Unemployment was just as much of an issue. Just a few months into the crisis, Black unemployment rates nearly doubled in DC forcing many to skip meals to save up food stamps and/or worry about a looming eviction. As Thrive saw in our community, food insecurity was a major concern for many families who lost their jobs and didn't know what was going to happen next.
Our emergency grocery program grew almost 4,000% in response to the need from families.
Lack of jobs and little opportunity for growth has been a problem for Black DC residents since the start. On top of historical inequality, we saw this past year DC's Black community take the one-two punch of our city's most risky jobs for contracting the virus and largest risk of food insecurity and homelessness through unemployment.
How to Fix It
As we come out of the pandemic, we must - as a community and a city - enshrine equity in our response.

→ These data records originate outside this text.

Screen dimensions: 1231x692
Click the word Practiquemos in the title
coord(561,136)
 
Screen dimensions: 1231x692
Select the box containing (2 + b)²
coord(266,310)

The DC Fiscal Policy Institute has laid out solutions for closing the gap between Black and white workers. However, these won't happen on their own - to rectify the wrongs of our city's past, decisions that policymakers make must be intentional, prioritizing those residents who have been disproportionately affected.
These are not one-time fixes, but part of a larger pattern towards justice in our city.
We must create equity in the workplace, ensuring that racism has no place in the hiring process and prioritizing more Black workers in all occupations and fields.
We must enforce existing wage and worker protection laws, and we must adopt stronger protections.
We must destigmatize returning citizens and set up more networks and opportunities for those coming back from incarceration. Our city has an unequal history. The pandemic only clarified the extent of inequality between white residents and communities of color. Something that has been obvious to many, is now understood by all. With a common understanding, we must do something about it.